Extracted data.
- Opening Delimiter -
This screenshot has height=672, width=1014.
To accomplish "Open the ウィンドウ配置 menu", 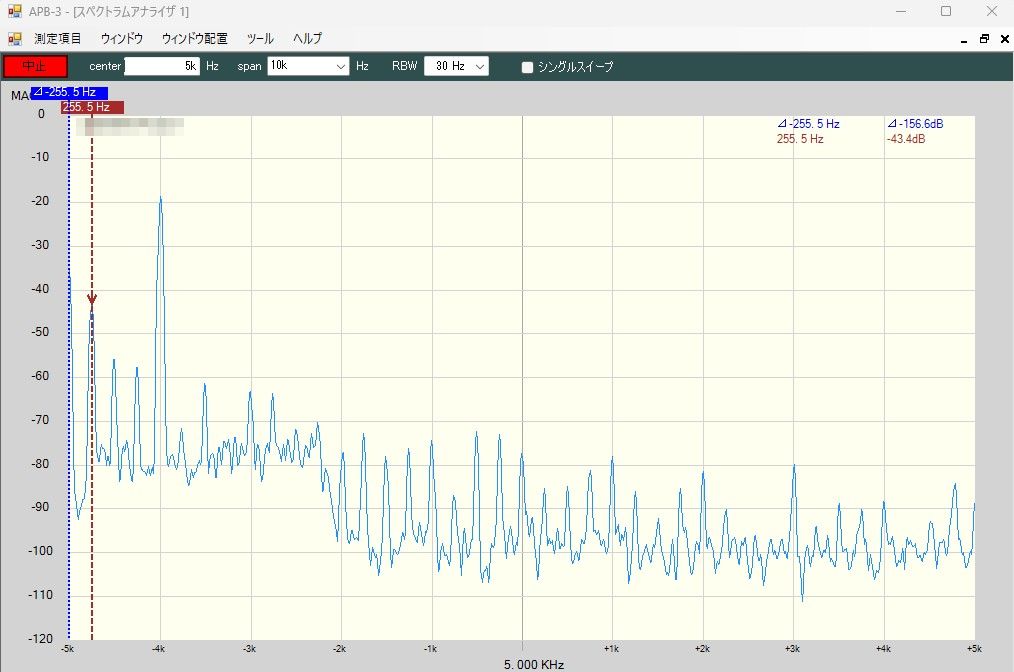I will 194,39.
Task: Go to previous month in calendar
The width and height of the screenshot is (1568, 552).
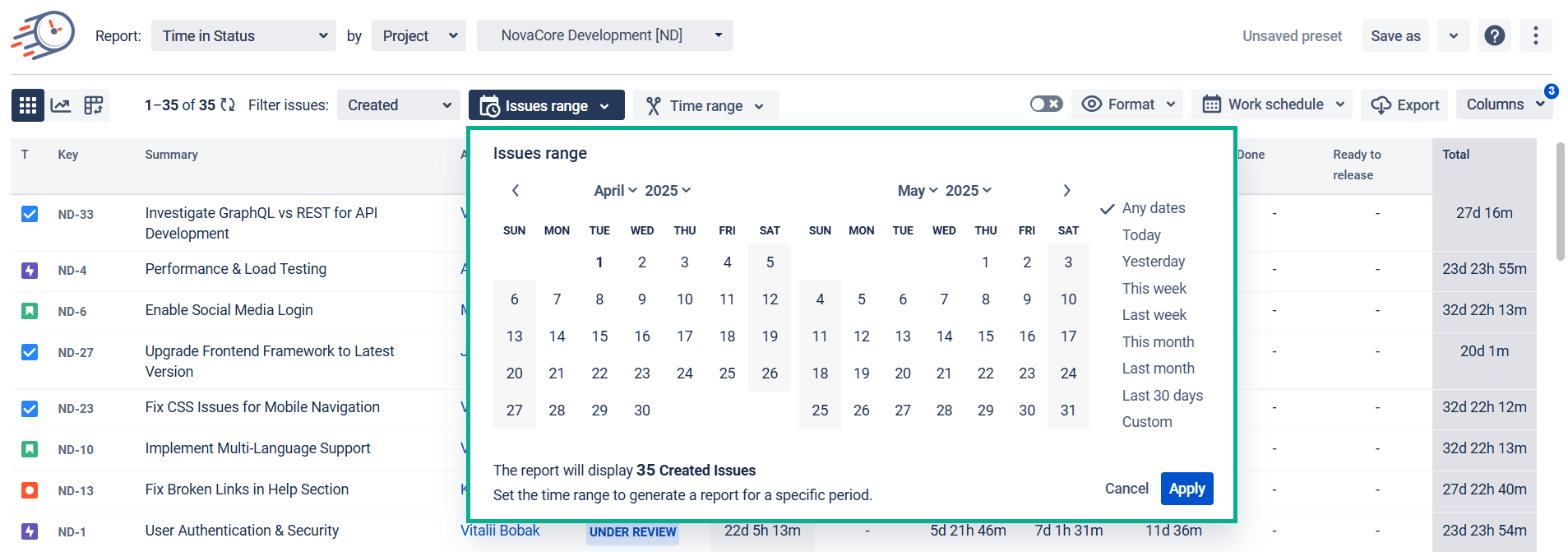Action: [516, 191]
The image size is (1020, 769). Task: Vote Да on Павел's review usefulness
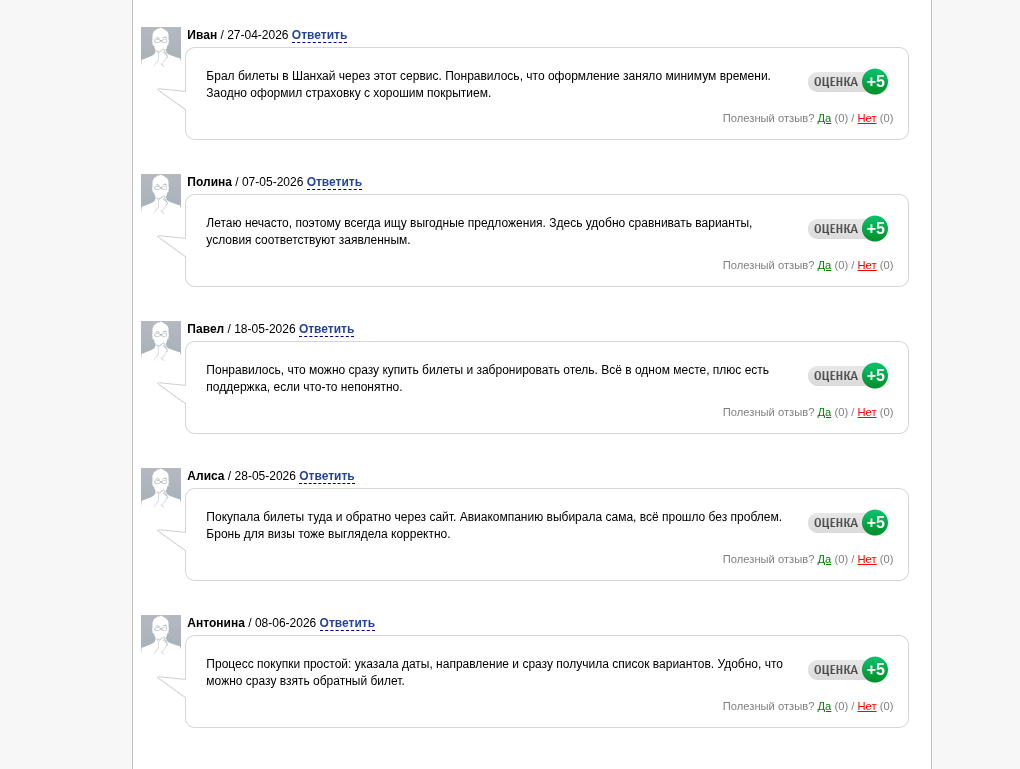824,412
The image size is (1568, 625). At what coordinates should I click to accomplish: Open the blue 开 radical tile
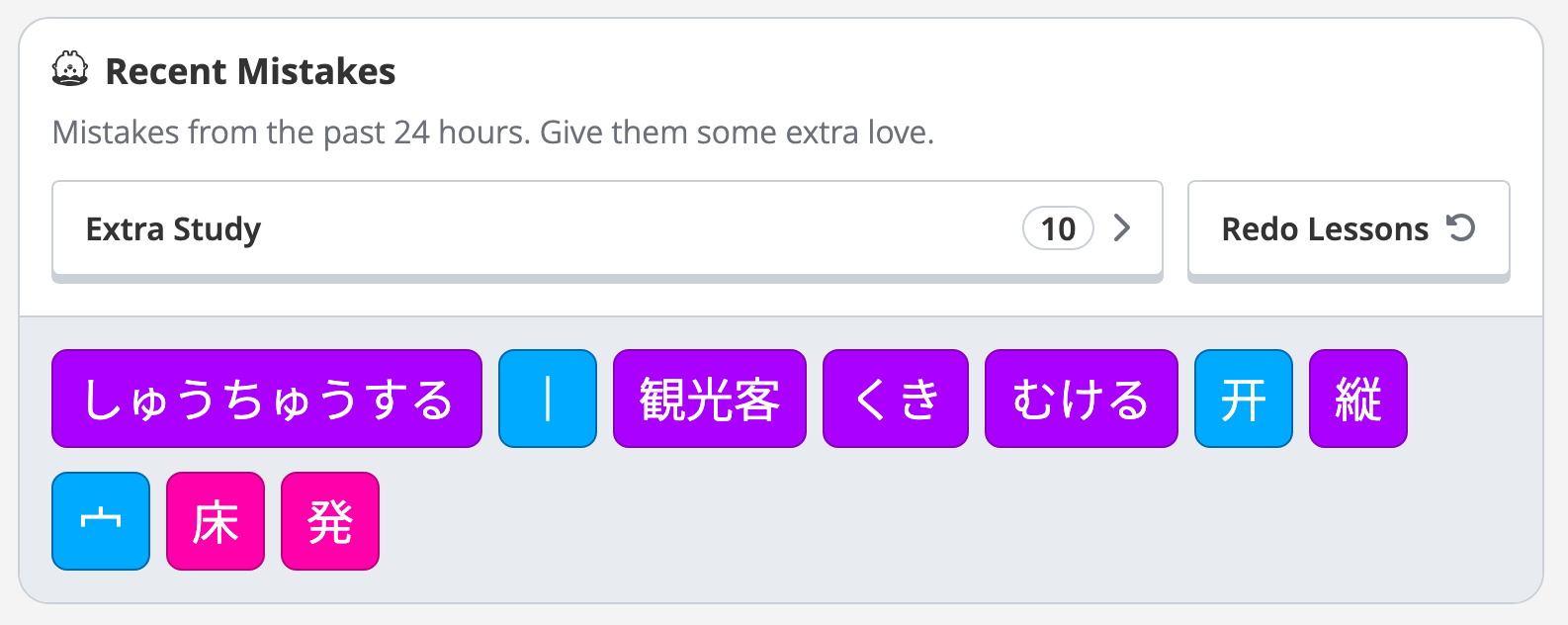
- Closing Delimiter -
Task goal. Here the job is to retype exactly the lines that start at the one containing "Task: Go to previous month in calendar" and run through the end of the records above, leaving out pictures.

Response.
Task: Go to previous month in calendar
The width and height of the screenshot is (1568, 552).
Action: [516, 191]
The image size is (1020, 769). Task: Vote Да on Павел's review usefulness
824,412
The image size is (1568, 625). At what coordinates should I click to accomplish: Open the blue 开 radical tile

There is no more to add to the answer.